Given passage:
=== Section Start ===
Comment

Young people, violence and knives - revisiting the evidence

By 
Roger Grimshaw and Matt Ford
Tuesday, 27 November 2018

After a relatively silent period of almost ten years, ‘knife crime’ has re-entered public awareness and policy discussion.

Our new report builds on a CCJS evidence review published in 2009, based on work for the Children’s Commissioner. We examine recent trends, consider the drivers of interpersonal violence, and assess the results of criminal justice interventions, before examining how far strategic interventions grouped under the public health flag have succeeded, and what future policy directions should now be considered.

Statistical trends for England and Wales

The most reliable sources for significant injury are the hospital statistics. Admissions to hospital for assault by sharp instrument have increased 22 per cent since 2014/2015, reversing a declining trend which began in 2007/2008. More proactive policing practices in response to rises in knife crime are likely to have driven increases in recorded possession offences. Self-report data on weapon carrying is equivocal about whether more young people are carrying knives or not.

Drivers of violence

The total number of young men - a group typically associated with violence – has not increased significantly, though some vulnerable subgroups, such as children in care, have experienced rises. Social inequality and deprivation are associated with higher rates of violence. Deteriorations in mental health as a result of abuse, exacerbated by the effect of cycles of vengeance, accelerate violence. Coordinated drug-dealing (so-called ‘county lines’) is seen as fuelling violence, though drugs policy has been criticised for failing to tackle the risks of demand and supply from a secure evidence base.

Criminal justice interventions

Stop and search numbers have declined over the last few years but evidence shows that their impact on crime levels is marginal at best, while alienating minority ethnic communities that are disproportionately affected. Since 2013 an increasing number of knife and offensive weapon possession offences have resulted in a sentence of immediate custody. Knife and offensive weapon possession offences resulting in prison sentences of more than six months have consistently increased since 2009. It is not clear that a general increase in punitiveness has had a deterrent effect on levels of knife carrying.

Strategic interventions: towards a ‘public health’ approach

The World Health Organization supports a public health approach to violence reduction, comprising universal interventions for whole populations, secondary interventions for those at risk, and tertiary ones for those already engaged in violence.

Research continues to find evidence of impactful programmes for populations and individuals at risk.

There is general support from the police, the Mayor of London, and from civil society campaigners for a ‘public health’ approach to tackling knife crime.

Public health approaches have been a part of government policy for several years, but slow implementation and funding cuts have affected delivery. The Serious Violence Strategy published in 2018 will fund a number of programmes, including early intervention and action on ‘county lines’ drug dealing, but the scale and scope of investment has been questioned by local government and public health organisations.
=== Section End ===
Recorded information:
=== Section Start ===
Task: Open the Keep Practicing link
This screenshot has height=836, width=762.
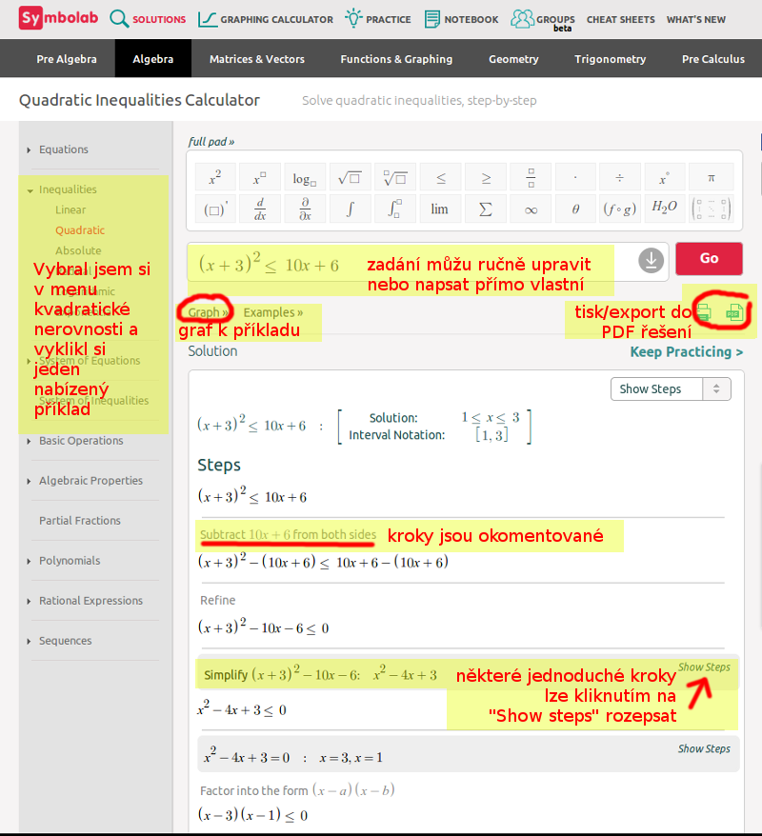Action: (686, 352)
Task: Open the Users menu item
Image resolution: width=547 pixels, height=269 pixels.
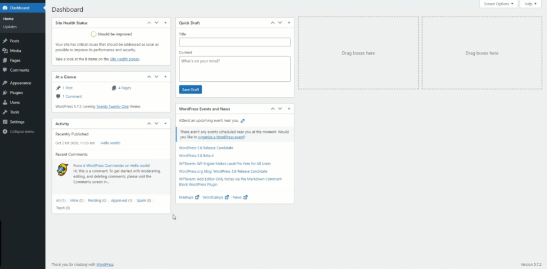Action: (15, 102)
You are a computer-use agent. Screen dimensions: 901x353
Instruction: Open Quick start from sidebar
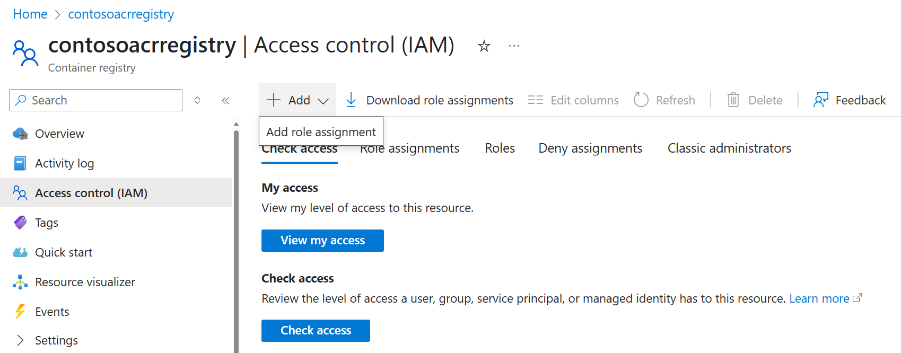tap(64, 252)
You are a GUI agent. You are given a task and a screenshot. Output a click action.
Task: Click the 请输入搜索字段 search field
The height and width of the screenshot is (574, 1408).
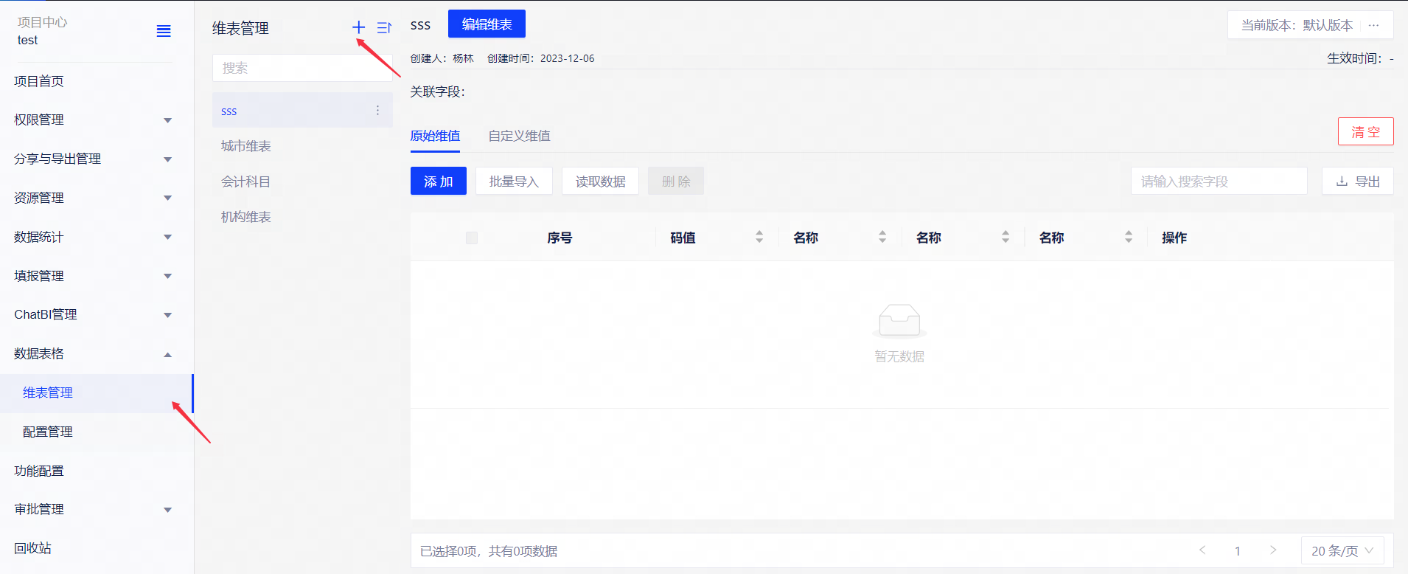coord(1219,181)
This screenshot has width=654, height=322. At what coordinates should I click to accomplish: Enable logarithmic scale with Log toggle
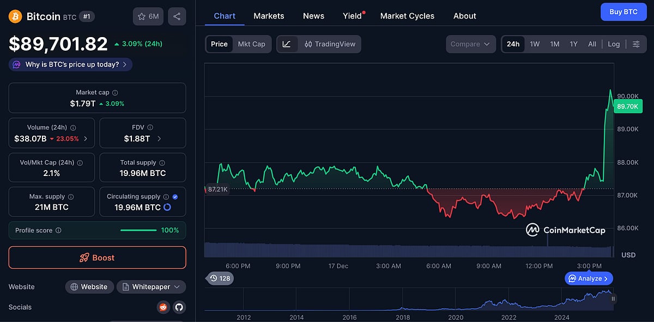614,44
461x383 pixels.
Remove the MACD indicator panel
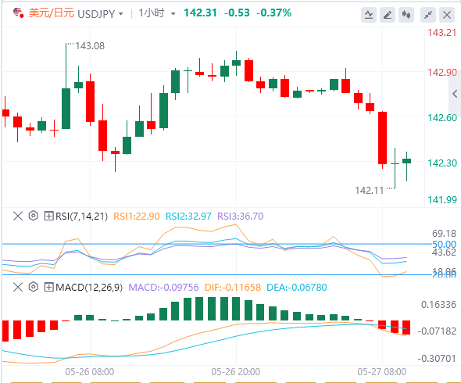[x=18, y=287]
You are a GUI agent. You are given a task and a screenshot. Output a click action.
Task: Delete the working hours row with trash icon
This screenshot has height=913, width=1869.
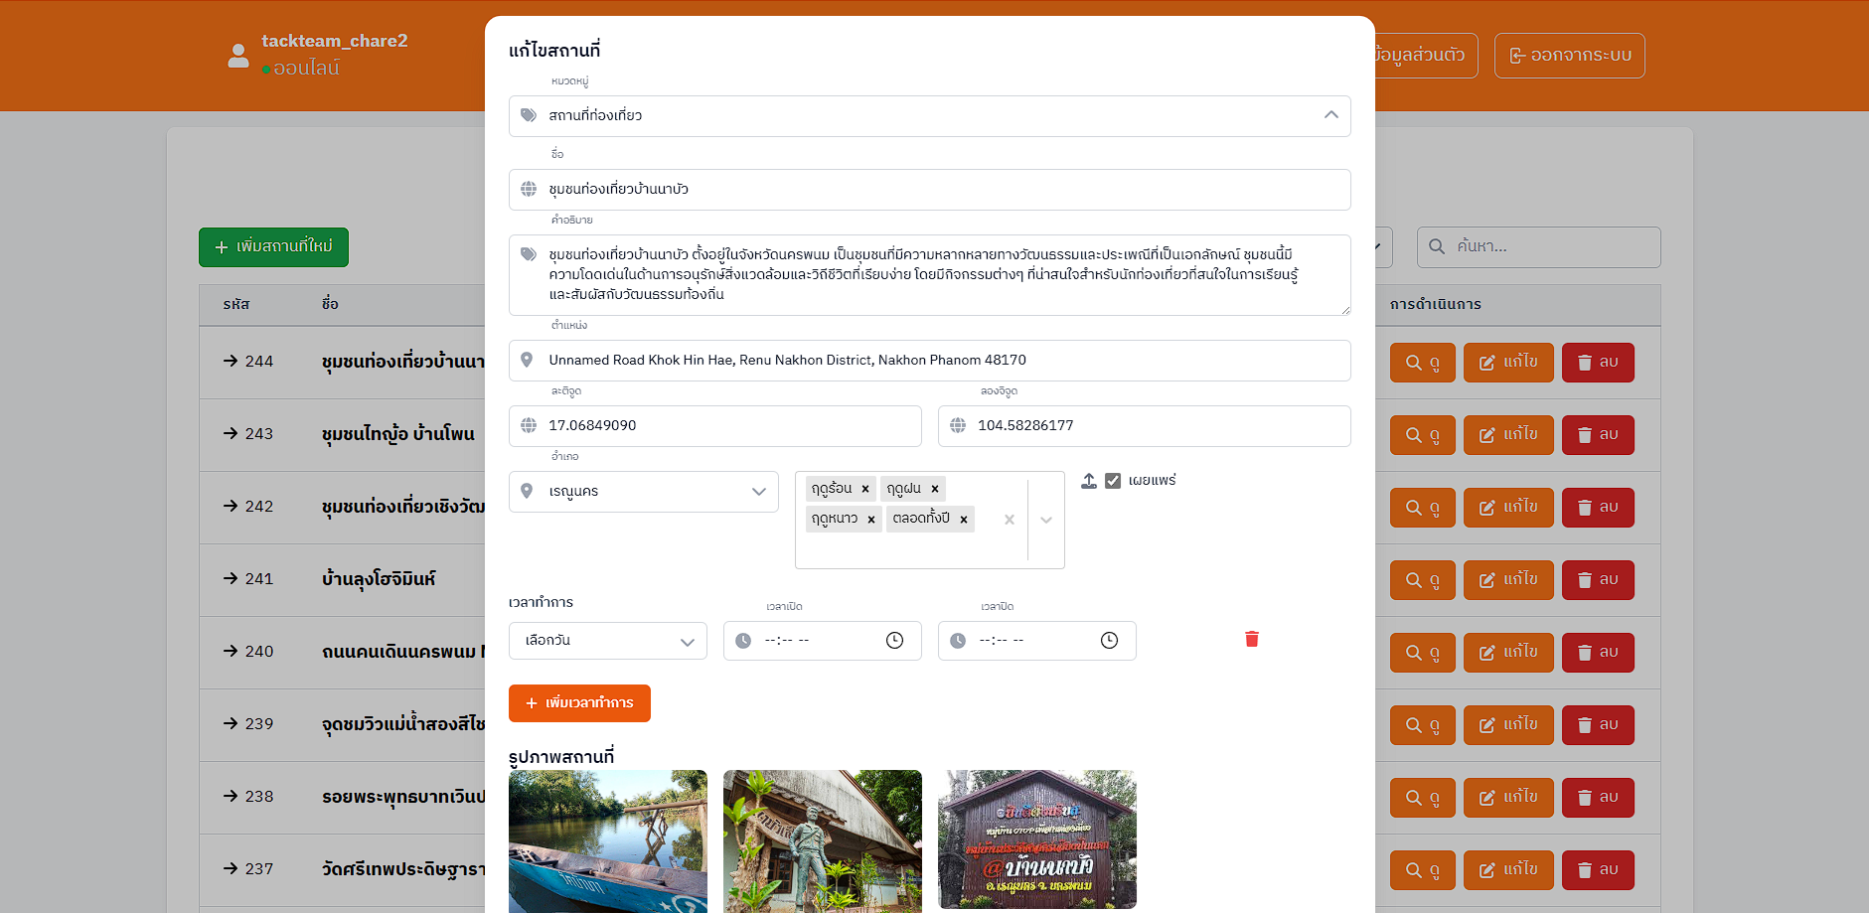[1252, 639]
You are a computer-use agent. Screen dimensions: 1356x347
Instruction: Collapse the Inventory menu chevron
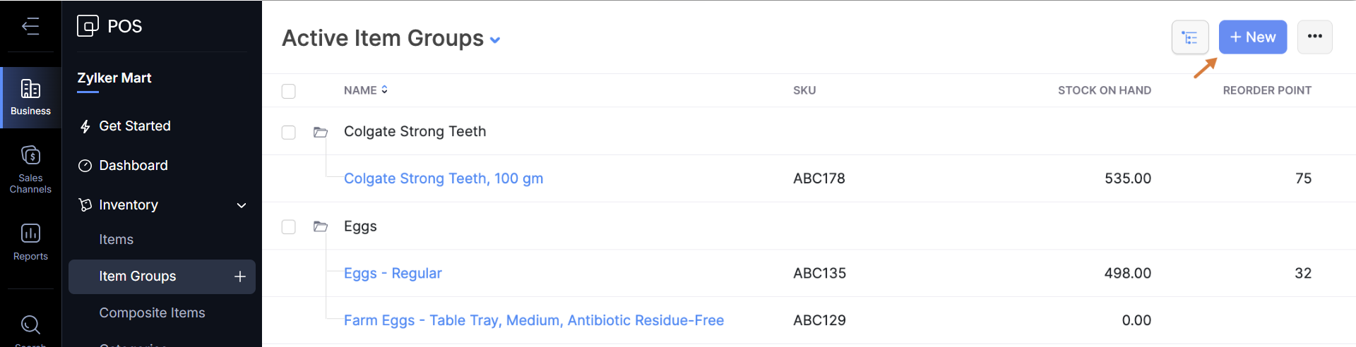point(242,205)
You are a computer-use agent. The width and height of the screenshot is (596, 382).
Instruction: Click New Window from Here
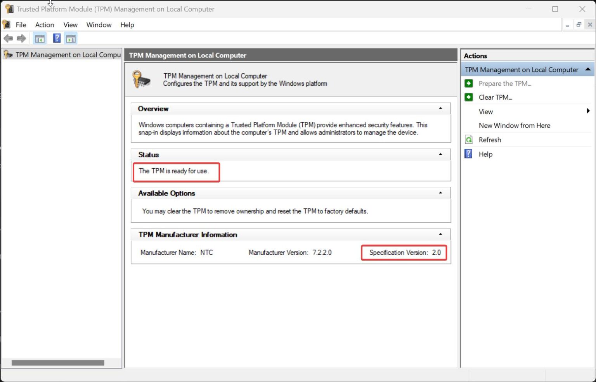pyautogui.click(x=514, y=126)
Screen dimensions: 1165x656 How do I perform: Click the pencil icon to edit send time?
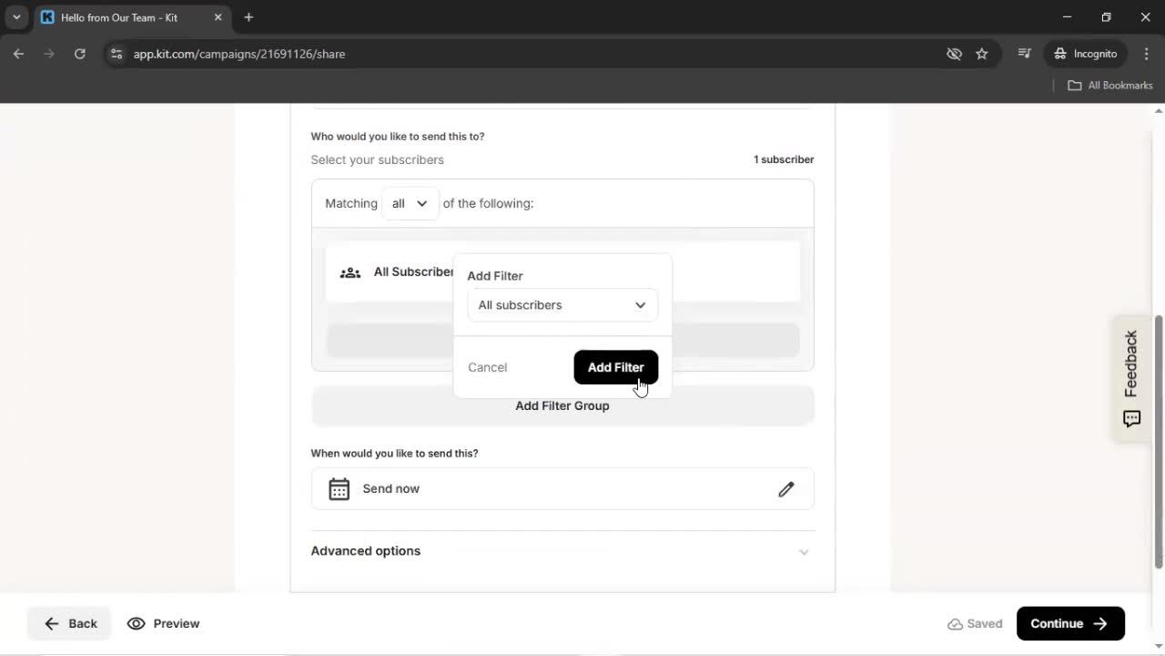(x=785, y=489)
=== Section End ===
Reproduce the knife crime article from "Strategic interventions: towards" up to and including "engaged in violence.", renaming "tertiary" to "third-tier".

Answer to this problem:
Strategic interventions: towards a ‘public health’ approach

The World Health Organization supports a public health approach to violence reduction, comprising universal interventions for whole populations, secondary interventions for those at risk, and third-tier ones for those already engaged in violence.